Where did this wave of content come from? TikTok’s timing was perfect, launching as it did in 2017 just as Twitter’s Vine service was shutting down after four years. What then was Vine? Like TikTok, Vine insisted on short videos: six seconds apiece. The fit with Twitter (which bought rather than built the service) makes logical sense, with one exception: six seconds makes it impossible to affix ads to the short-form efforts. Absent a revenue stream for the service and monetization for the creators, Vine never overcame poor economics.


What Vine did do, however, was teach both creators and viewers a new visual and experiential vocabulary. It was called a generation’s inside joke, and many prominent Vine personalities went on to replicate their success on YouTube, Instagram, and elsewhere. This vocabulary was seized upon, and built upon, by TikTok creators who studied what had worked in a six-second world. For all the questions about TikTok’s data practices, the fact that Snapchat, Vine, nor TikTok was owned by the Zuckerberg empire made them popular among those who entered their teen years after Facebook had reached the over-45 demographic: sharing your latest stunts or jokes with your aunt or grandmother lacked any semblance of a “cool” factor. 


What could people do with those six seconds? Again, much of the environment has to be viewed through the lens of a 13-20-year-old. Very few of the people seemed to live in a 40-hour work world; schools, malls, parks, cars, and apartments are familiar settings. Pop songs are familiar soundtracks, although the action could be anything from a cartoon to a puppeteered animal to someone lip-synching in an incongruous location or context. One key was facial expression: something visually stunning followed by a shot of raised eyebrows, sidelong glances, or millennial ennui fit the medium well. As on YouTube, pranks gone wrong and deliberate pratfalls show up often. Road signs and display advertising with letters covered over can easily fill six seconds. 


Why does this matter? At 6 or 60 seconds, short-form videos are perfect time-fillers while waiting on hold, in line, or at a bus stop. Memes, a key currency for this demographic, can travel extremely quickly in such an environment. For the creators, the time limitations and editing suites heighten certain forms of talent: just as black-and-white still photography or iambic pentameter force artists to master a delimited medium, short-form video exposes those who can set up and deliver a joke, or create a visual impression, or set a mood with no time for throat-clearing. At the same time, the big money for creators still lies on YouTube, from what I’m told and have read: I’ve seen TikTok used as a lead stream to drive traffic to the youTube page of the same creator.


Look at the last 20 years: AOL Instant Messenger, MySpace, Facebook (Farmville), Tumblr, Instagram, Snapchat, TikTok.

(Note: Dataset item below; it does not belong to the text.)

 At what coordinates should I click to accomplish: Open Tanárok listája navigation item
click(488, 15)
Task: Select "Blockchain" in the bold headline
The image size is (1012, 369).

Every new crop of adolescents needs to find its method of rebellion and differentiation, so as the TikTok demographic ages, and kids outgrow Roblox, expect to see some new form of app-powered expression within the next 2 or 3 years. Both Facebook and Google are launching TikTok copycats. Some candidate components: environmental sustainability, post-Covid shared nostalgia and PTSD, maybe a Disney effort that takes hold. I can’t see a subscription model succeeding with people who lack credit cards, so ads will have to pay for it in the short term. Maybe there will be a geospatial layer (remember Pokemon Go?), and I guarantee it will be snarky. That’s one constant among people this age and I can’t imagine it changing any time soon.